Sfortunatamente, si è mostrato essere un passo molto piccolo” spiega l’oncologo
Nahid Turan sulla rivista Epigenetics .
Per un pediatra, l’epigenetica è
l’uovo di Colombo: certi stimoli arrivati nel pancione o nei primi momenti della vita, “svegliano” o
“addormentano” dei geni. Ad esempio, se ai feti arriva meno nutrimento, questo
sveglierà dei geni che predispongono da adulti allo sviluppo dell’ipertensione
o del diabete. Se invece il bambino ancora in fasce riceve meno coccole –come
risulta da studi su animali- , la loro mancanza è in grado di addormentare dei
geni che prevengono lo stress. E queste attivazioni di geni si trasmettano alle
generazioni seguenti, tanto che se uno nasce dopo una carestia trasmette il
ritardo di crescita alla nascita alle generazioni seguenti.
I ricercatori italiani proprio in
questi giorni hanno pubblicato la loro importante scoperta in questo campo: una
proteina, Zfp57, che insieme ad altri fattori garantisce la conservazione dei
segnali epigenetici dall’embrione all’adulto: questo lasciar parlare o zittire
alcuni geni avviene infatti attraverso certe molecole che solo ora iniziamo a
conoscere.
Roba solo da scienziati? Mica
tanto. Pensiamo ad esempio alla fecondazione in vitro: avviene in vitro e non
nel pancione delle mamme, a contatto con le cellule della tuba uterina e con le
proteine che queste cellule producono. Può questo ambiente attivare o
disattivare dei geni in modo diverso da quanto farebbe l’utero materno? Essendo
malattie rarissime, ancora non lo sappiamo; tuttavia leggiamo che disordini
dell’imprinting, legati a modificazioni epigenetiche, “possono essere aumentati
in seguito alla fertilizzazione in vitro” (Best Pratice and Research, luglio
2007) Ma se l’ambiente influisce su come il DNA si esprime, e dato che
quest’influenza si eredita, si capisce come si apra una prospettiva verso nuove
frontiere evoluzionistiche: come diceva il chimico Enzo Tiezzi, l’evoluzione è
stocastica, non casuale, cioè è armonica con l’ambiente da cui riceve e cui dà
collaborazione.

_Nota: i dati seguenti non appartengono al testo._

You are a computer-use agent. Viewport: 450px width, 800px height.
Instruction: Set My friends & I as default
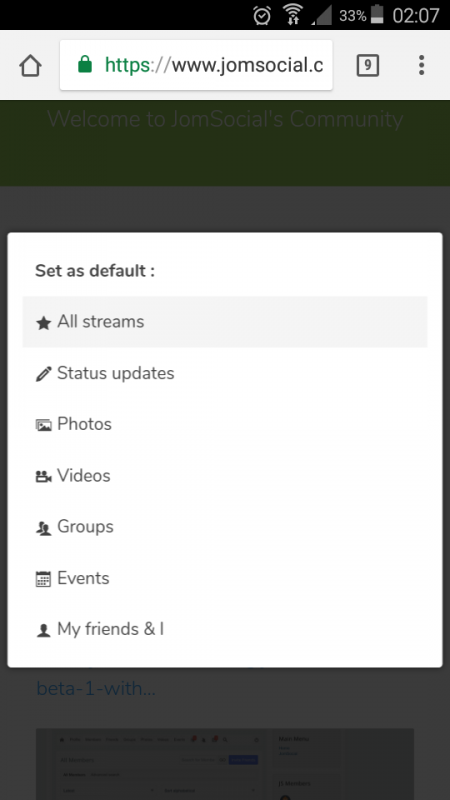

Le variazioni dell’ambiente non sono solo “selettive” di chi
“non è adatto”, ma anche indirizzano il DNA ad esprimersi in armonia con le
variazioni stesse, pur senza modificarne la struttura.
Eva Jablonka, genetista
dell’università di Tel Aviv, nel suo libro “Evoluzione a quattro dimensioni”
(UTET, 2009) sostiene, parlando dell’ereditarietà, che essa: “non ha a che
vedere soltanto con i geni; alcune variazioni ereditarie non sono casuali in
origine; certe informazioni acquisite vengono ereditate”. E aggiunge: “Simili
affermazioni rischiano di suonare eretiche alle orecchie di chiunque abbia
appreso sui banchi di scuola la solita versione della teoria evoluzionista di
Darwin secondo cui l’adattamento ha luogo attraverso la selezione casuale di
variazioni genetiche casuali. Trovano tuttavia saldo fondamento nei nuovi
dati”.Ovviamente a chi vuole dimostrare che la vita a tutti i costi è casuale, questo non va giù; ma i dogmi
scricchiolano: abbiamo iniziato il 21° secolo col mito del sequenziamento del
DNA, e ora ci troviamo la porta spalancata su un mistero mille volte maggiore.